Now a new start-up called Vectara, founded by former Google employees, is trying to figure out how often chatbots veer from the truth. The company’s research estimates that even in situations designed to prevent it from happening, chatbots invent information at least three percent of the time — and as high as 27 per cent.

Experts call this chatbot behavior “hallucination”. It may not be a problem for people tinkering with chatbots on their personal computers, but it is a serious issue for anyone using this technology with court documents, medical information or sensitive business data.

Because these chatbots can respond to almost any request in an unlimited number of ways, there is no way of definitively determining how often they hallucinate. “You would have to look at all of the world’s information,” said Dr Simon Hughes, the Vectara researcher who led the project.

Dr Hughes and his team asked these systems to perform a single, straightforward task that is readily verified: Summarise news articles. Even then, the chatbots persistently invented information.

“We gave the system 10 to 20 facts and asked for a summary of those facts,” said Vectara CEO Amr Awadallah, a former Google executive. “That the system can still introduce errors is a fundamental problem.”

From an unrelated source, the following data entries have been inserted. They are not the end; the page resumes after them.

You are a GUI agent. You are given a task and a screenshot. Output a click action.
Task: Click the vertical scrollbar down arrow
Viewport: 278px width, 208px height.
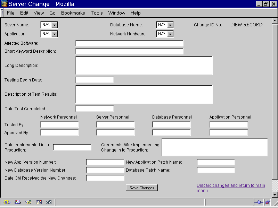[274, 195]
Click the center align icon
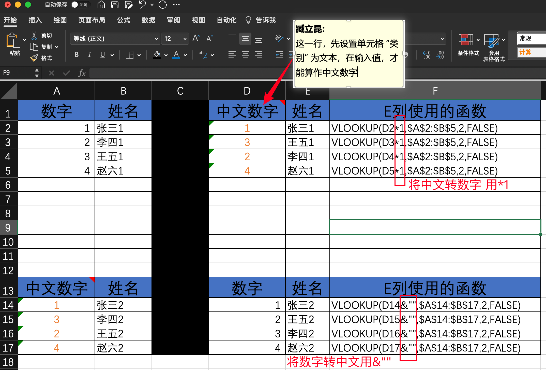The height and width of the screenshot is (370, 546). pos(245,55)
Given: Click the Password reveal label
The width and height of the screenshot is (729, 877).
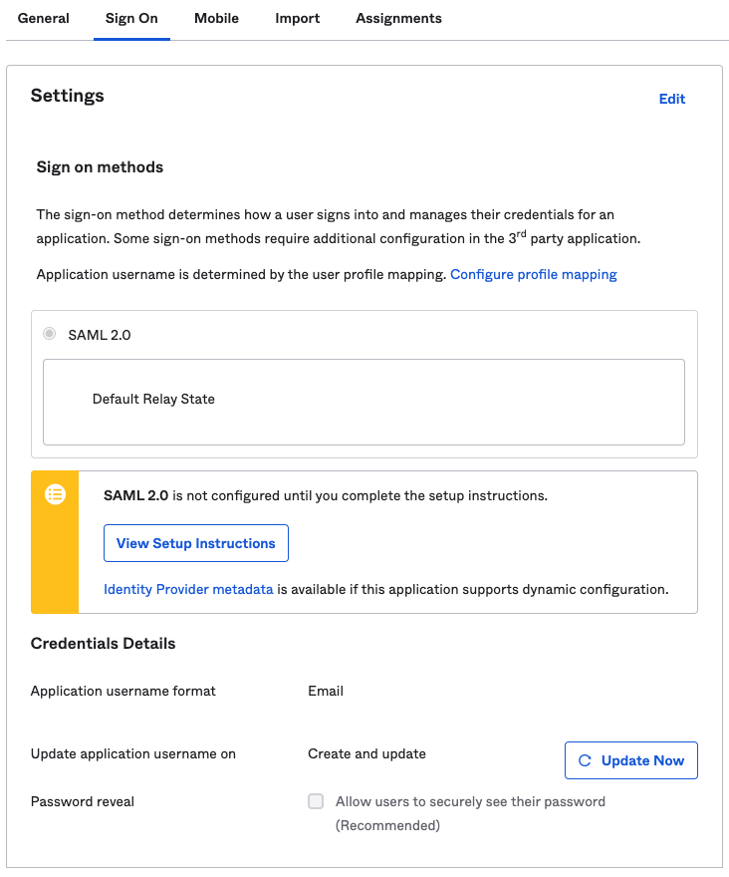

The researchers argue that when these chatbots perform other tasks — beyond mere summarisation — hallucination rates may be higher.

Their research also showed that hallucination rates vary widely among the leading AI companies. OpenAI’s technologies had the lowest rate, around 3 per cent. Systems from Meta, which owns Facebook and Instagram, hovered around 5 per cent. The Claude 2 system offered by Anthropic, an OpenAI rival also based in San Francisco, topped 8 per cent. A Google system, Palm chat, had the highest rate at 27 per cent.

Anthropic spokeswoman Sally Aldous said: “Making our systems helpful, honest and harmless, which includes avoiding hallucinations, is one of our core goals as a company.”

Google declined to comment, and OpenAI and Meta did not immediately respond to requests for comment.

With this research, Dr Hughes and Mr Awadallah want to show people that they must be wary of information that comes from chatbots and even the service that Vectara sells to businesses. Many companies are now offering this kind of technology for business use.